Auf einen Zug aufspringen oder auf einen geparkten Bahnwagon klettern – das sei immer lebensgefährlich, warnt die Bundespolizei wenige Tage nach dem tödlichen Unfall im Landkreis Mainz-Bingen. Denn dort oben kommen Abenteuerlustige gefährlich nahe an die Oberleitung, durch die 15.000 Volt fließen. „Das ist das 65-Fache einer Steckdose zu Hause“, sagte ein Sprecher der Bundespolizeiinspektion in Kaiserslautern. „Auch, wenn ich die Oberleitung nicht berühre: Ab 1,5 Metern besteht die Gefahr eines Stromüberschlags.“
Denn der Strom sei in der Lage, die Luft zwischen Leitung und Mensch zu überbrücken. Dann fließe der Strom durch den Körper, der schließlich zum Großteil aus Wasser bestehe. Die Folge können erhebliche Verletzungen sein. „Deswegen hängen die Oberleitungen ja auch so hoch“, so der Sprecher. Vom Dach eines Zugwagons seien die Stromleitungen dann aber doch deutlich weniger weit weg als erwartet.

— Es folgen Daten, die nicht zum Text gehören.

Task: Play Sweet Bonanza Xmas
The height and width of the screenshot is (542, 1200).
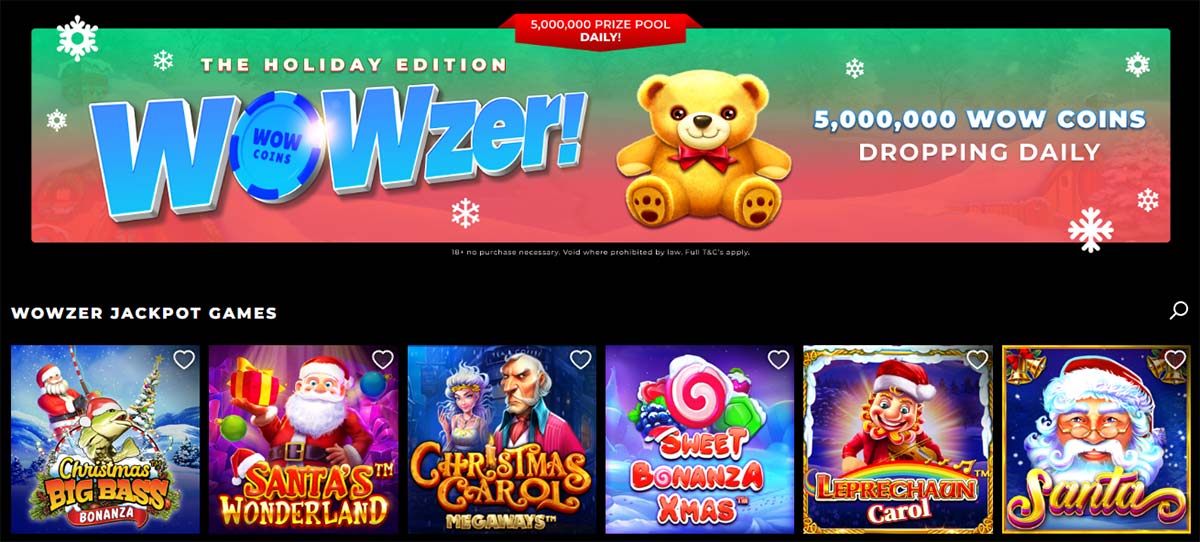Action: pos(700,440)
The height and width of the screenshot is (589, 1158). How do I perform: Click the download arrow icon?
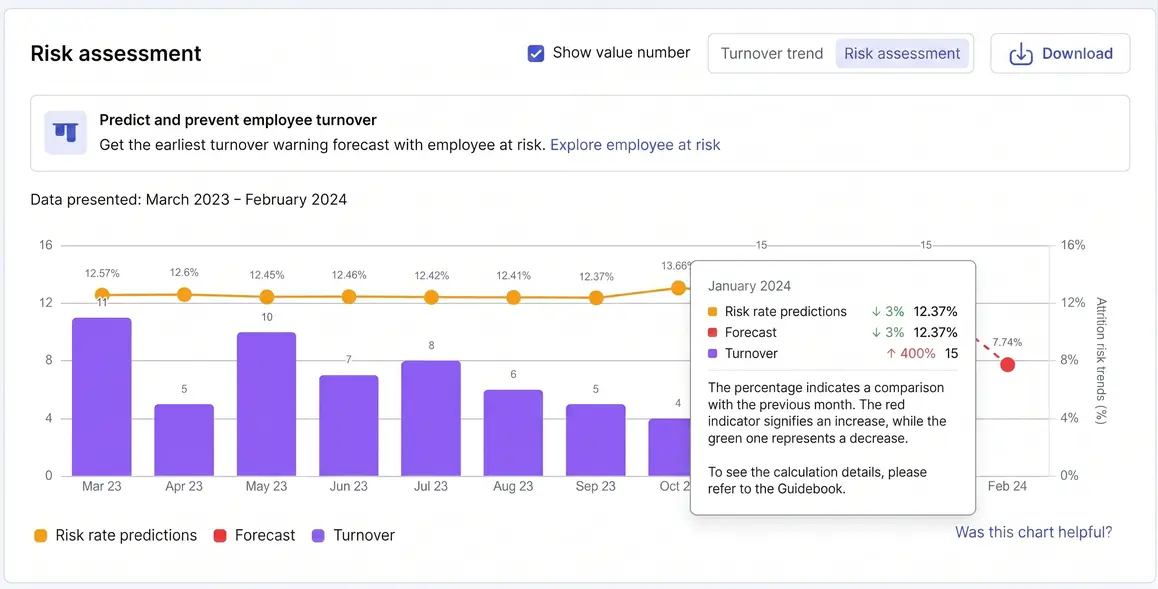click(x=1021, y=53)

Immer wieder Tote und Verletzte
Am vergangenen Samstag hatte ein 14-Jähriger in der Gemeinde Guntersblum einen tödlichen Stromschlag erlitten, nachdem er auf einen abgestellten Güterzug geklettert war. Er sei wohl aus Versehen an die Oberleitung gekommen, hieß es seitens der Polizei.
Bundesweit gibt es immer wieder ähnliche Fälle. So ereigneten sich 14 Unfälle allein zwischen Januar und Oktober des vergangenen Jahres – vier davon endeten tödlich. Die Betroffenen seien nicht nur Jugendliche, sondern auch Kinder und Erwachsene.
Lebensgefahr – nicht nur durch den Strom
Hinzu zum Klettern kommt manchmal das sogenannte Bahn-Surfen, also das unberechtigte oder waghalsige Mitfahren auf oder an Zügen. Vor anderthalb Wochen hat sich damit am Bahnhof in Wittlich ein 14-Jähriger in Gefahr gebracht: Er sprang auf einen Güterzug auf und kurz danach wieder ab – wohl wegen einer Wette.
Der Strom ist aber nicht die einzige Gefahr: Beim Hochklettern kann man abstürzen, womöglich mitten auf die Gleise. Auch ein Fuß kann beispielsweise schnell eingequetscht werden. Und wenn man es dann nach oben geschafft hat? „Unter Umständen fährt ein Zug vorbei“, sagte der Sprecher. „Dann entsteht eine Sogwirkung, die mich vielleicht mitzieht.“
Bundespolizei setzt auf Aufklärung
Er sei davon überzeugt: Wüssten die Menschen von der Gefahr, auf die sie sich mit solchen Aktionen einlassen, würden sie es nicht tun. Das Problem: „Viele Gefahren im Bahnverkehr sind nicht sichtbar“, warnte der Sprecher. „Den Strom sehe ich nicht. Den Zug, der um die Ecke kommt, den höre ich nicht.“ Dass so ein kurzes Abenteuer, eine spontane Wette oder ein Spiel unter Kindern mit dem Tod enden können, unterschätzen demnach aber viele. Deshalb versuche die Bundespolizei, Aufklärung zu betreiben – zum Beispiel in Schulen oder im Internet, aber auch direkt am Bahnsteig.